Part 1: Random Sampling

Sampling vs population

A sample is a subset of data from a larger data set (population). Sampling can be classified into two categories: 1) sampling with replacement and 2) sampling without replacement.

from scipy import stats
np.random.seed(seed=1)
x = np.linspace(-3, 3, 300)
xsample = stats.norm.rvs(size=1000)fig, axes = plt.subplots(ncols=2, figsize=(5, 1.5))ax = axes[0]
ax.fill(x, stats.norm.pdf(x))
ax.set_axis_off()
ax.set_xlim(-3, 3)ax = axes[1]
ax.hist(xsample, bins=30)
ax.set_axis_off()
ax.set_xlim(-3, 3)

What is a good sampling?

Data quality in data science involves completeness, consistency of format, cleanliness, and accuracy of individual data points.

Several factors may affect sampling completeness:

sample bias: the sample was different in some meaningful and nonrandom way from the larger population it was meant to represent. Proper definition of an accessible population is difficult. There may exist selection bias, which refers to the practice of selectively choosing data.
self-selection sampling bias: it is a type of sample bias. It refers to samples that are willing to be sampled. For example, people who are willing to submit their comments in Yelp. They motivate to write reviews may have bad experiences.
regression to the mean: Regression to the mean refers to a phenomenon involving successive measurements on a given variable: extreme observations tend to be followed by more central ones.

Sampling may have random errors, and these errors do not tend strongly in any direction.

In stratified sampling, the population is divided up into strata, and random samples are taken from each stratum. Political pollsters might seek to learn the electoral preferences of whites, blacks, and Hispanics. A simple random sample taken from the population would yield too few blacks and Hispanics, so those strata could be over-weighted in stratified sampling to yield equivalent sample sizes.

First, in classification problems, we often use stratified sampling. This is particularly important if the minority class is significantly less frequent than the other class. In this case, if we were to choose a split randomly, we could be unlucky enough to not select any samples of the minority class in the Training set, and all of them in the Test set, drastically reducing the performance.

Specifying a hypothesis and then collecting data following randomization and
random sampling principles ensures against bias.

All other forms of data analysis run the risk of bias resulting from the data collection/analysis process (repeated running of models in data mining, data snooping in research, and after-the-fact selection of interesting events).

When using temporal data, instead, the split should be done sequentially. In particular, the Training data should be the initial 70% of the data ordered temporally, while the Test set should be the most recent part.

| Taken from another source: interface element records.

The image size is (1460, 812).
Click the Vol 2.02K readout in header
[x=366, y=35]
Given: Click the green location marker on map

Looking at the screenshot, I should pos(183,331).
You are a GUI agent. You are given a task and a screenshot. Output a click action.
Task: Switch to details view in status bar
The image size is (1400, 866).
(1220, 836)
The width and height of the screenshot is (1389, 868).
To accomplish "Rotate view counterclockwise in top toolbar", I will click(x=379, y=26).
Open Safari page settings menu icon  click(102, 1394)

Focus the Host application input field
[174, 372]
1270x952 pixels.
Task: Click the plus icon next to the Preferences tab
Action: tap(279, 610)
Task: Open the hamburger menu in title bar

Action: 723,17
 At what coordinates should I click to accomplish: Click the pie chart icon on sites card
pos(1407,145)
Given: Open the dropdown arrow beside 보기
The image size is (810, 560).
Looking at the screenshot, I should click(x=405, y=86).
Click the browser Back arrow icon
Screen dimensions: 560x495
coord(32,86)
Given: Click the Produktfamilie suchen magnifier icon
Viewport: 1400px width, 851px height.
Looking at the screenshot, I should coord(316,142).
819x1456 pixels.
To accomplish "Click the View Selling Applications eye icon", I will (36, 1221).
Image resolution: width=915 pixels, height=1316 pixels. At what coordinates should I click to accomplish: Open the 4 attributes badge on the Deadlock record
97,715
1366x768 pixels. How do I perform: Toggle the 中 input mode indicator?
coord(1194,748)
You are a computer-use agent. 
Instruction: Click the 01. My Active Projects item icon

This prevents the model from, quite literally, “looking into the future”.

What is a proper sample size?

The classic scenario for the value of big data is when the data is not only big but sparse as well (plenty of features).

Part 2: Resampling

Sampling distribution

It is important to distinguish the distribution of the individual data points, known as data distribution, and the distribution of a sample statistic, known as the sampling distribution.

Central limit theorem

It says that the means drawn from multiple samples will resemble the familiar bell-shaped normal curve, even if the source population is not normally distributed, provided that the sample size is large enough and the departure of the data from normality is not too great.

Standard Error

The standard error is a single metric that sums up the variability in the sampling distribution for a statistic. The standard error can be estimated using a statistic based on standard deviation s of the sample values and the sample size n.

Standard error = s/sqrt(n)

There is no need to draw brand new samples to calculate the Standard Error; instead, we can use bootstrap resamples.

The Bootstrap

no assumption about the data has normal distribution
bootstrap will replace observed data set, and it is a resampling technique with replacement, and it is a powerful tool for increasing the variability of training samples.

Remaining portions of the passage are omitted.